■ **Records drawn from a dataset**
= = = = =

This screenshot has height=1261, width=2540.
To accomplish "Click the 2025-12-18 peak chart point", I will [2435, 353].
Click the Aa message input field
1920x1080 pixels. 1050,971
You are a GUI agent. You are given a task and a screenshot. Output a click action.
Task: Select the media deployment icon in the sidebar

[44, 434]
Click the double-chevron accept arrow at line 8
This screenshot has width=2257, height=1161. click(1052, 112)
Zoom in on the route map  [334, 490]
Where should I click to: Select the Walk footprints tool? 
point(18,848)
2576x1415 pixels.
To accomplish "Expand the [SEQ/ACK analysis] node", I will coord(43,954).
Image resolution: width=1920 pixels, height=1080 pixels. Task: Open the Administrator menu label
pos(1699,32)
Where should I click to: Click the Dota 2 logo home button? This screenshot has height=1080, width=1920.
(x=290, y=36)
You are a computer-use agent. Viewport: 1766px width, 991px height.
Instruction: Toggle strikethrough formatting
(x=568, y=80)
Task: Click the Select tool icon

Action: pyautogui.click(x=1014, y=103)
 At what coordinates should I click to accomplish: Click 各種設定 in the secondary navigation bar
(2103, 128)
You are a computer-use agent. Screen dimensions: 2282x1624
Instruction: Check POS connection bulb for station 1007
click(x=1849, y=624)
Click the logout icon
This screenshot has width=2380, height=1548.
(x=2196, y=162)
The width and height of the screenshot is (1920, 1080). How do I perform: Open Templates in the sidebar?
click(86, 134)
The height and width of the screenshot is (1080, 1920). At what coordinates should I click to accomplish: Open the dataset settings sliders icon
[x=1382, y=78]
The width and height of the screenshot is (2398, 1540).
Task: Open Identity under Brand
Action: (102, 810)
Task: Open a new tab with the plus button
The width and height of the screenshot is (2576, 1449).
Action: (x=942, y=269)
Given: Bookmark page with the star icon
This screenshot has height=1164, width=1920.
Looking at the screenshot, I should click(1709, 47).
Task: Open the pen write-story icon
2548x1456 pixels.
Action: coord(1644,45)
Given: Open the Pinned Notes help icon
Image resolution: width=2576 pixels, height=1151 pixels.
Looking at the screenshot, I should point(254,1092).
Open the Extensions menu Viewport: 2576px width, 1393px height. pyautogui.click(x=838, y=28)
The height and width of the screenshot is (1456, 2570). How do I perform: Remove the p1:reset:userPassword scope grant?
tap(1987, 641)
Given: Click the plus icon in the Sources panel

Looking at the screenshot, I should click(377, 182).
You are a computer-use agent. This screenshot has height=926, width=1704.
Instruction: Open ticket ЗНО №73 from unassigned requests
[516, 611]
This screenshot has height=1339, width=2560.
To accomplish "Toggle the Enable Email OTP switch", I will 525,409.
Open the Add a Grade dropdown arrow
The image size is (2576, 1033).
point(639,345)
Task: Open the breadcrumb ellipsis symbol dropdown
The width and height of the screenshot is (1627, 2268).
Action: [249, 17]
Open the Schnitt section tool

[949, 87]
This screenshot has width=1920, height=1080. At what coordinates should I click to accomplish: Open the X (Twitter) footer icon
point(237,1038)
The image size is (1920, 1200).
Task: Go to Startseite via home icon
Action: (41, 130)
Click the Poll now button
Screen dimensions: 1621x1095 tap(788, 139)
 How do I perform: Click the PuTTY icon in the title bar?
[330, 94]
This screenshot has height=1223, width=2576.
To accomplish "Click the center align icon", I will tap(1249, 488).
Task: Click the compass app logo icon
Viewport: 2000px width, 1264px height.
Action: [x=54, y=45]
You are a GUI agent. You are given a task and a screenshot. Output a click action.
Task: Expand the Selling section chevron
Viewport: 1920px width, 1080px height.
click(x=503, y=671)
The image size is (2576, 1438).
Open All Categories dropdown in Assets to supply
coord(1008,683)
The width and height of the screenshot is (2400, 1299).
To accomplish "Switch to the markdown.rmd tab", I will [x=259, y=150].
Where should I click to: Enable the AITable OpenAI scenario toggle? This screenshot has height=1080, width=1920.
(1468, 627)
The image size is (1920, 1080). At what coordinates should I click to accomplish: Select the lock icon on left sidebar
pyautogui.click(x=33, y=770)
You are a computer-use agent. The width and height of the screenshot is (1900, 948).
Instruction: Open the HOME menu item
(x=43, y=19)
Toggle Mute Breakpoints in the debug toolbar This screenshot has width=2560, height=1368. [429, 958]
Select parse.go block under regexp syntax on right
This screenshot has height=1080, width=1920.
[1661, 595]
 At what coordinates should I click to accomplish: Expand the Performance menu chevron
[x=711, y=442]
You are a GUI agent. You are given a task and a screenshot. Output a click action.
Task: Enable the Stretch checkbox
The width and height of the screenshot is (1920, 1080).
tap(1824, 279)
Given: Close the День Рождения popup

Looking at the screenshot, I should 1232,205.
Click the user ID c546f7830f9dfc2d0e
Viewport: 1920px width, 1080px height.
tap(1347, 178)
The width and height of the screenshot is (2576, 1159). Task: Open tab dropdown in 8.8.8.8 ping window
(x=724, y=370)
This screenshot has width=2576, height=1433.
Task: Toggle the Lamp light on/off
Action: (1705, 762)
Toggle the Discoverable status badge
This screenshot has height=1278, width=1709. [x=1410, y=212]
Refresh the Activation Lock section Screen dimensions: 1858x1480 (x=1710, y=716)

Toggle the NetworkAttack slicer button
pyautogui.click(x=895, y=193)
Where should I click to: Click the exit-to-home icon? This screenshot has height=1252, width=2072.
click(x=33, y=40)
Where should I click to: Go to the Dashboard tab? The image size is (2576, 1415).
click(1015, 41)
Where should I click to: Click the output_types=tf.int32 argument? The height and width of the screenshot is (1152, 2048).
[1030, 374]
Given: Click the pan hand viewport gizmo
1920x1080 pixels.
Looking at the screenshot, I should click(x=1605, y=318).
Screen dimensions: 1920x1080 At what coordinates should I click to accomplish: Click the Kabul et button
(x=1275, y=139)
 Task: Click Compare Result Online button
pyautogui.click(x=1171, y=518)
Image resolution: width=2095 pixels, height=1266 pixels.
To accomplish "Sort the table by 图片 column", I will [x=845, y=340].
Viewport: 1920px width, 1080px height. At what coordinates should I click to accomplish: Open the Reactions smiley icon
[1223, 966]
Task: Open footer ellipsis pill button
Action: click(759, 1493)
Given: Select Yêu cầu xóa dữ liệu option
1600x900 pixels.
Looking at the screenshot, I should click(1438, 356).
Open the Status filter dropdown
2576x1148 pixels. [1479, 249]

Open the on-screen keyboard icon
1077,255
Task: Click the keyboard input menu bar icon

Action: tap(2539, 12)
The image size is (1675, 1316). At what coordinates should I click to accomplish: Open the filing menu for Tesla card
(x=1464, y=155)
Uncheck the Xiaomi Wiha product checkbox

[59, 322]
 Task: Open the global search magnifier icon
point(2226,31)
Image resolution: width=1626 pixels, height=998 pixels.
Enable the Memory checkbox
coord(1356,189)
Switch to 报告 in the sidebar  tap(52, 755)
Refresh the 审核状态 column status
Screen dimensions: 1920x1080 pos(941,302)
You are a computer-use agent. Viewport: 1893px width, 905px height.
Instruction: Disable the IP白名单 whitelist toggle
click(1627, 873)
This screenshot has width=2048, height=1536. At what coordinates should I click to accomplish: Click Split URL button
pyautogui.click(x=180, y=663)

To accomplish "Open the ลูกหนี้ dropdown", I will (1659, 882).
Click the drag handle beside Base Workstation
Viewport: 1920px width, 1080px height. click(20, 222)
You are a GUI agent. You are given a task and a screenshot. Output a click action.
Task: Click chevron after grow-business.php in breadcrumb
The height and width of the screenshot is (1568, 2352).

= = = = =

■ **Problem description**
Having read the entries above, restate them all word for word.

■ **Response box**
This screenshot has height=1261, width=2540.
To accomplish "Click the 2025-12-18 peak chart point", I will [2435, 353].
Click the Aa message input field
1920x1080 pixels. 1050,971
You are a GUI agent. You are given a task and a screenshot. Output a click action.
Task: Select the media deployment icon in the sidebar

[44, 434]
Click the double-chevron accept arrow at line 8
This screenshot has width=2257, height=1161. click(1052, 112)
Zoom in on the route map  [334, 490]
Where should I click to: Select the Walk footprints tool? 
point(18,848)
2576x1415 pixels.
To accomplish "Expand the [SEQ/ACK analysis] node", I will coord(43,954).
Image resolution: width=1920 pixels, height=1080 pixels. Task: Open the Administrator menu label
pos(1699,32)
Where should I click to: Click the Dota 2 logo home button? This screenshot has height=1080, width=1920.
(x=290, y=36)
You are a computer-use agent. Viewport: 1766px width, 991px height.
Instruction: Toggle strikethrough formatting
(x=568, y=80)
Task: Click the Select tool icon

Action: pyautogui.click(x=1014, y=103)
 At what coordinates should I click to accomplish: Click 各種設定 in the secondary navigation bar
(2103, 128)
You are a computer-use agent. Screen dimensions: 2282x1624
Instruction: Check POS connection bulb for station 1007
click(x=1849, y=624)
Click the logout icon
This screenshot has width=2380, height=1548.
(x=2196, y=162)
The width and height of the screenshot is (1920, 1080). How do I perform: Open Templates in the sidebar?
click(86, 134)
The height and width of the screenshot is (1080, 1920). At what coordinates should I click to accomplish: Open the dataset settings sliders icon
[x=1382, y=78]
The width and height of the screenshot is (2398, 1540).
Task: Open Identity under Brand
Action: (102, 810)
Task: Open a new tab with the plus button
The width and height of the screenshot is (2576, 1449).
Action: (x=942, y=269)
Given: Bookmark page with the star icon
This screenshot has height=1164, width=1920.
Looking at the screenshot, I should click(1709, 47).
Task: Open the pen write-story icon
2548x1456 pixels.
Action: coord(1644,45)
Given: Open the Pinned Notes help icon
Image resolution: width=2576 pixels, height=1151 pixels.
Looking at the screenshot, I should point(254,1092).
Open the Extensions menu Viewport: 2576px width, 1393px height. pyautogui.click(x=838, y=28)
The height and width of the screenshot is (1456, 2570). How do I perform: Remove the p1:reset:userPassword scope grant?
tap(1987, 641)
Given: Click the plus icon in the Sources panel

Looking at the screenshot, I should click(377, 182).
You are a computer-use agent. This screenshot has height=926, width=1704.
Instruction: Open ticket ЗНО №73 from unassigned requests
[516, 611]
This screenshot has height=1339, width=2560.
To accomplish "Toggle the Enable Email OTP switch", I will 525,409.
Open the Add a Grade dropdown arrow
The image size is (2576, 1033).
point(639,345)
Task: Open the breadcrumb ellipsis symbol dropdown
The width and height of the screenshot is (1627, 2268).
Action: [249, 17]
Open the Schnitt section tool

[949, 87]
This screenshot has width=1920, height=1080. At what coordinates should I click to accomplish: Open the X (Twitter) footer icon
point(237,1038)
The image size is (1920, 1200).
Task: Go to Startseite via home icon
Action: (41, 130)
Click the Poll now button
Screen dimensions: 1621x1095 tap(788, 139)
 How do I perform: Click the PuTTY icon in the title bar?
[330, 94]
This screenshot has height=1223, width=2576.
To accomplish "Click the center align icon", I will tap(1249, 488).
Task: Click the compass app logo icon
Viewport: 2000px width, 1264px height.
Action: [x=54, y=45]
You are a GUI agent. You are given a task and a screenshot. Output a click action.
Task: Expand the Selling section chevron
Viewport: 1920px width, 1080px height.
click(x=503, y=671)
The image size is (2576, 1438).
Open All Categories dropdown in Assets to supply
coord(1008,683)
The width and height of the screenshot is (2400, 1299).
To accomplish "Switch to the markdown.rmd tab", I will [x=259, y=150].
Where should I click to: Enable the AITable OpenAI scenario toggle? This screenshot has height=1080, width=1920.
(1468, 627)
The image size is (1920, 1080). At what coordinates should I click to accomplish: Select the lock icon on left sidebar
pyautogui.click(x=33, y=770)
You are a computer-use agent. The width and height of the screenshot is (1900, 948).
Instruction: Open the HOME menu item
(x=43, y=19)
Toggle Mute Breakpoints in the debug toolbar This screenshot has width=2560, height=1368. [429, 958]
Select parse.go block under regexp syntax on right
This screenshot has height=1080, width=1920.
[1661, 595]
 At what coordinates should I click to accomplish: Expand the Performance menu chevron
[x=711, y=442]
You are a GUI agent. You are given a task and a screenshot. Output a click action.
Task: Enable the Stretch checkbox
The width and height of the screenshot is (1920, 1080).
tap(1824, 279)
Given: Close the День Рождения popup

Looking at the screenshot, I should 1232,205.
Click the user ID c546f7830f9dfc2d0e
Viewport: 1920px width, 1080px height.
tap(1347, 178)
The width and height of the screenshot is (2576, 1159). Task: Open tab dropdown in 8.8.8.8 ping window
(x=724, y=370)
This screenshot has width=2576, height=1433.
Task: Toggle the Lamp light on/off
Action: (1705, 762)
Toggle the Discoverable status badge
This screenshot has height=1278, width=1709. [x=1410, y=212]
Refresh the Activation Lock section Screen dimensions: 1858x1480 (x=1710, y=716)

Toggle the NetworkAttack slicer button
pyautogui.click(x=895, y=193)
Where should I click to: Click the exit-to-home icon? This screenshot has height=1252, width=2072.
click(x=33, y=40)
Where should I click to: Go to the Dashboard tab? The image size is (2576, 1415).
click(1015, 41)
Where should I click to: Click the output_types=tf.int32 argument? The height and width of the screenshot is (1152, 2048).
[1030, 374]
Given: Click the pan hand viewport gizmo
1920x1080 pixels.
Looking at the screenshot, I should click(x=1605, y=318).
Screen dimensions: 1920x1080 At what coordinates should I click to accomplish: Click the Kabul et button
(x=1275, y=139)
 Task: Click Compare Result Online button
pyautogui.click(x=1171, y=518)
Image resolution: width=2095 pixels, height=1266 pixels.
To accomplish "Sort the table by 图片 column", I will [x=845, y=340].
Viewport: 1920px width, 1080px height. At what coordinates should I click to accomplish: Open the Reactions smiley icon
[1223, 966]
Task: Open footer ellipsis pill button
Action: click(759, 1493)
Given: Select Yêu cầu xóa dữ liệu option
1600x900 pixels.
Looking at the screenshot, I should click(1438, 356).
Open the Status filter dropdown
2576x1148 pixels. [1479, 249]

Open the on-screen keyboard icon
1077,255
Task: Click the keyboard input menu bar icon

Action: tap(2539, 12)
The image size is (1675, 1316). At what coordinates should I click to accomplish: Open the filing menu for Tesla card
(x=1464, y=155)
Uncheck the Xiaomi Wiha product checkbox

[59, 322]
 Task: Open the global search magnifier icon
point(2226,31)
Image resolution: width=1626 pixels, height=998 pixels.
Enable the Memory checkbox
coord(1356,189)
Switch to 报告 in the sidebar  tap(52, 755)
Refresh the 审核状态 column status
Screen dimensions: 1920x1080 pos(941,302)
You are a computer-use agent. Viewport: 1893px width, 905px height.
Instruction: Disable the IP白名单 whitelist toggle
click(1627, 873)
This screenshot has width=2048, height=1536. At what coordinates should I click to accomplish: Click Split URL button
pyautogui.click(x=180, y=663)

To accomplish "Open the ลูกหนี้ dropdown", I will (1659, 882).
Click the drag handle beside Base Workstation
Viewport: 1920px width, 1080px height. click(20, 222)
You are a GUI agent. You are given a task and a screenshot. Output a click action.
Task: Click chevron after grow-business.php in breadcrumb
The height and width of the screenshot is (1568, 2352).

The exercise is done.